>>>
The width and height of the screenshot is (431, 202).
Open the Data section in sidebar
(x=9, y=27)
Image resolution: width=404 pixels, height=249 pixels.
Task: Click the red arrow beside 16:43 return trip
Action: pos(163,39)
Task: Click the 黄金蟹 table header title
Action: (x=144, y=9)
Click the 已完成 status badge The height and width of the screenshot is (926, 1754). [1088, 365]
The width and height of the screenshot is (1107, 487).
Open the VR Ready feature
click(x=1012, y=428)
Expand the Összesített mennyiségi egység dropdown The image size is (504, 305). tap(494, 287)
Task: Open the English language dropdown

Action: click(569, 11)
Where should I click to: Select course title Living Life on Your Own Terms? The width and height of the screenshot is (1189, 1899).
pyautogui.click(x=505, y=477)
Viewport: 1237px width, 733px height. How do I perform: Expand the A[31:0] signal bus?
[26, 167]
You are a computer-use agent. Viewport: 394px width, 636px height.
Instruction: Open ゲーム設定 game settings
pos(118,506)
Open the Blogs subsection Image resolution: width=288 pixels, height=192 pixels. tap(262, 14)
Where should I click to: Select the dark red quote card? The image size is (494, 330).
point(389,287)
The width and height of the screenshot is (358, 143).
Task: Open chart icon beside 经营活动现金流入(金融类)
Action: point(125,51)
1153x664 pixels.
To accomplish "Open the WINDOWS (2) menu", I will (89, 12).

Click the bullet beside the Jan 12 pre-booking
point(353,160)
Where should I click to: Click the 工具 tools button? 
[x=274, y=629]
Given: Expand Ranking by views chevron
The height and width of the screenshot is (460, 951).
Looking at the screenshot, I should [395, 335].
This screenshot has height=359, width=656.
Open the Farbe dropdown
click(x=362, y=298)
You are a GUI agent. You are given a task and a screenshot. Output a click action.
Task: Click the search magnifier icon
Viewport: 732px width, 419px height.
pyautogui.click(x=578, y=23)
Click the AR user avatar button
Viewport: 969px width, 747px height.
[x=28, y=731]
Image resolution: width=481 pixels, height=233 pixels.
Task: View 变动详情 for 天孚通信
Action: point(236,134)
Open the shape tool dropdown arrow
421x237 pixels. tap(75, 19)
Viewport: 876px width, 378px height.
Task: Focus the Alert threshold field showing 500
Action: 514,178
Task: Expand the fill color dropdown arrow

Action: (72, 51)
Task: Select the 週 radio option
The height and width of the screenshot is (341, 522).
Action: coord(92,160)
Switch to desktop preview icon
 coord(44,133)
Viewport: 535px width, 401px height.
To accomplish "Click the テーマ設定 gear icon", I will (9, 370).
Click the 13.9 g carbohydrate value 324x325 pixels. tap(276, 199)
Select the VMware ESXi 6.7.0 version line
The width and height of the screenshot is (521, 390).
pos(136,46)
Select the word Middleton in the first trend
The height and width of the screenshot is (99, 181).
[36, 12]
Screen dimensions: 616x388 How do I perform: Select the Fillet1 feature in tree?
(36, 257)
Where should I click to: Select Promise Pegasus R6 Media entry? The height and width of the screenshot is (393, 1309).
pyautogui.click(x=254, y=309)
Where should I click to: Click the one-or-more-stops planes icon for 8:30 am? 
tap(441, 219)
<<<
What you have to do> Output exactly the leading lines of the data, up to and including the line marked by "Click the 已完成".

Final answer>
The width and height of the screenshot is (431, 202).
Open the Data section in sidebar
(x=9, y=27)
Image resolution: width=404 pixels, height=249 pixels.
Task: Click the red arrow beside 16:43 return trip
Action: pos(163,39)
Task: Click the 黄金蟹 table header title
Action: (x=144, y=9)
Click the 已完成 status badge The height and width of the screenshot is (926, 1754). [1088, 365]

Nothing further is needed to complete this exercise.